### [Arbeitsauftrag]
Kopiere alles von der Zeile mit „At what coordinates should I click to accomplish: Open settings“ bis zum Ende der Einträge Zeichen für Zeichen, beide Enden eingeschlossen.

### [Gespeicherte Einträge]
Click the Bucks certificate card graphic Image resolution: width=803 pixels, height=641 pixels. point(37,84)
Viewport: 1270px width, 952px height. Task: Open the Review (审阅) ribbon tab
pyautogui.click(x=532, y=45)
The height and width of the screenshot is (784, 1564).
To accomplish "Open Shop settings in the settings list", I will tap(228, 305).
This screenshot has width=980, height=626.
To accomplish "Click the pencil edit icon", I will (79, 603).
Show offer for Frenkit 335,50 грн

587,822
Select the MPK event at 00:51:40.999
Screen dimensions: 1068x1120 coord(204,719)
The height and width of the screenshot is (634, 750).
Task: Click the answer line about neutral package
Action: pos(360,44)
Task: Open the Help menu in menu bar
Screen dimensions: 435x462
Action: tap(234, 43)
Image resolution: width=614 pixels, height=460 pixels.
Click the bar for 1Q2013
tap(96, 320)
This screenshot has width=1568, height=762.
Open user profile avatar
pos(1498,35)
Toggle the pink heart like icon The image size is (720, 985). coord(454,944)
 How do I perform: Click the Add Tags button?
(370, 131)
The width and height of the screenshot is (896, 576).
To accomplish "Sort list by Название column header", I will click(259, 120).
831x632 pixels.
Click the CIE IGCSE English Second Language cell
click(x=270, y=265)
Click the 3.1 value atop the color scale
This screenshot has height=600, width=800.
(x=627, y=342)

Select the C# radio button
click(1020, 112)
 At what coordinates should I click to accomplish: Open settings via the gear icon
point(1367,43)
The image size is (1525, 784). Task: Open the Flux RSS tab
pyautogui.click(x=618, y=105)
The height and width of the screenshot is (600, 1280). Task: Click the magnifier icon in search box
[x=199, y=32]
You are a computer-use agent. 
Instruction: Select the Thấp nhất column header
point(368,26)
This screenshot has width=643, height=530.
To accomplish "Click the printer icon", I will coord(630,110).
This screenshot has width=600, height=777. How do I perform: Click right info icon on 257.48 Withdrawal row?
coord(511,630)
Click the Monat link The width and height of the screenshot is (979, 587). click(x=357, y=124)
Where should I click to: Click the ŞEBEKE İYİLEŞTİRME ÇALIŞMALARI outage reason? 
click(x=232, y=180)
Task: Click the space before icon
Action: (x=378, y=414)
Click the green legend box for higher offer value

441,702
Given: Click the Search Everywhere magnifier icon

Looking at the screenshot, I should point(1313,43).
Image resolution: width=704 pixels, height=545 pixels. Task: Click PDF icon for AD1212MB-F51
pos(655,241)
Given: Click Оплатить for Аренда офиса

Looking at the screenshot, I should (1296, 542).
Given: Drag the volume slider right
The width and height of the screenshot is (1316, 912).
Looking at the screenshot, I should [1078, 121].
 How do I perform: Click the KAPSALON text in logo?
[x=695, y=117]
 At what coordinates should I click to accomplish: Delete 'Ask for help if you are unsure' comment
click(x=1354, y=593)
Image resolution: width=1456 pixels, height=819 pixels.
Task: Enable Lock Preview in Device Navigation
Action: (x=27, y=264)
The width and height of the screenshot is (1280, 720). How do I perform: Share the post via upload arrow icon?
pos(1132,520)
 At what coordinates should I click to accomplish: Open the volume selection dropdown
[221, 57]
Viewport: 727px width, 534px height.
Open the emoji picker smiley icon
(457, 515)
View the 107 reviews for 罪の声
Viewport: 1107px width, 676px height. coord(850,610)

### [Fertige Lösung]
 At what coordinates should I click to accomplish: Open settings via the gear icon
point(1367,43)
The image size is (1525, 784). Task: Open the Flux RSS tab
pyautogui.click(x=618, y=105)
The height and width of the screenshot is (600, 1280). Task: Click the magnifier icon in search box
[x=199, y=32]
You are a computer-use agent. 
Instruction: Select the Thấp nhất column header
point(368,26)
This screenshot has width=643, height=530.
To accomplish "Click the printer icon", I will coord(630,110).
This screenshot has width=600, height=777. How do I perform: Click right info icon on 257.48 Withdrawal row?
coord(511,630)
Click the Monat link The width and height of the screenshot is (979, 587). click(x=357, y=124)
Where should I click to: Click the ŞEBEKE İYİLEŞTİRME ÇALIŞMALARI outage reason? 
click(x=232, y=180)
Task: Click the space before icon
Action: (x=378, y=414)
Click the green legend box for higher offer value

441,702
Given: Click the Search Everywhere magnifier icon

Looking at the screenshot, I should point(1313,43).
Image resolution: width=704 pixels, height=545 pixels. Task: Click PDF icon for AD1212MB-F51
pos(655,241)
Given: Click Оплатить for Аренда офиса

Looking at the screenshot, I should (1296, 542).
Given: Drag the volume slider right
The width and height of the screenshot is (1316, 912).
Looking at the screenshot, I should [1078, 121].
 How do I perform: Click the KAPSALON text in logo?
[x=695, y=117]
 At what coordinates should I click to accomplish: Delete 'Ask for help if you are unsure' comment
click(x=1354, y=593)
Image resolution: width=1456 pixels, height=819 pixels.
Task: Enable Lock Preview in Device Navigation
Action: (x=27, y=264)
The width and height of the screenshot is (1280, 720). How do I perform: Share the post via upload arrow icon?
pos(1132,520)
 At what coordinates should I click to accomplish: Open the volume selection dropdown
[221, 57]
Viewport: 727px width, 534px height.
Open the emoji picker smiley icon
(457, 515)
View the 107 reviews for 罪の声
Viewport: 1107px width, 676px height. coord(850,610)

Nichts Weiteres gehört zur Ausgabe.